Chère sœur,
Comment vas-tu ? Pas trop épuisée par ta grossesse ? J’ai le plaisir de t’annoncer que je serai présent pour la naissance de ma nièce ou de mon neveu. J’ai obtenu deux semaines au pays en récompense de mon travail pendant les élections. Mme de Manze prétend que c’est grâce à moi qu’elle a été élue. Mes articles ont fait beaucoup de bien à sa popularité. J’ai cependant quelque chose de plus important à faire avant.
J’épouse Viviana demain à dix heures, et je l’emmène avec moi en voyage de noces. Nos sapins et nos rennes gras lui assureront un dépaysement face à ses oliviers et ses maigres chèvres. Ce sera le plein été, les nuits seront courtes, nous irons nous promener. Tu lui feras un bon accueil, n’est-ce pas ?
J’ai bien peur qu’elle te prenne pour une vulgaire campagnarde plus intéressée par ses vaches que par ce qui se passe autour d’elle. Elle est romaine et fière de l’être ; pour elle les autres femmes sont des barbares. Tu lui colleras sous les yeux les images insolentes de ta réussite, ta vigoureuse fille, tes champs fertiles et ton mari dont tu chantes les louages à raison. Knut et moi nous échapperons acheter des recueils de poésie et ne reviendrons que lorsque vous aurez atteint un accord. Nous parlerons en suédois pour la faire marcher. Elle n’en comprend pas un mot. Qu’en penses-tu ?
Ainsi, lorsque tu me reverras, je serai M. Francanelli. J’aurais pu espérer être un M. Langlois, il n’y a pas si longtemps que ça, mais je ne crois pas que cela m’aurait plu.
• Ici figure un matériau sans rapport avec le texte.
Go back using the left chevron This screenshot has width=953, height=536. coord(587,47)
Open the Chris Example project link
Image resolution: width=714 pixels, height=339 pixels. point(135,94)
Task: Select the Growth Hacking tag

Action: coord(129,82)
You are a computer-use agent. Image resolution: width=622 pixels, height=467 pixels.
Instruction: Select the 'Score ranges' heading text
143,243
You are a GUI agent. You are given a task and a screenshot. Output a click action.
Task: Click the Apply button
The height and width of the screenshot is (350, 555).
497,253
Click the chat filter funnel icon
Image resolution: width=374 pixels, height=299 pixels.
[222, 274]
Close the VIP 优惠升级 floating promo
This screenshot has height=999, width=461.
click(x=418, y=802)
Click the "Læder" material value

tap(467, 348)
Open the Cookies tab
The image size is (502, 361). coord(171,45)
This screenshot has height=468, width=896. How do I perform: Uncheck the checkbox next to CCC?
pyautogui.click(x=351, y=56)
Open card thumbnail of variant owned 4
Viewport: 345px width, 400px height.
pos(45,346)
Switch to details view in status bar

J’ai croisé le nouveau tenant du titre au parc, avec cette chère Madeleine. Ils vont avoir un bébé à la fin de l’été, à peu près en même temps que toi. Je suis assez impatient de voir de qui tiendra l’enfant. Son père est plutôt bel homme, je trouve. Mais assez de ragots.
En attendant notre arrivée, salue bien la famille de ma part et de celle de ma fiancée et reste assurée du dévouement d’un frère à sa sœur.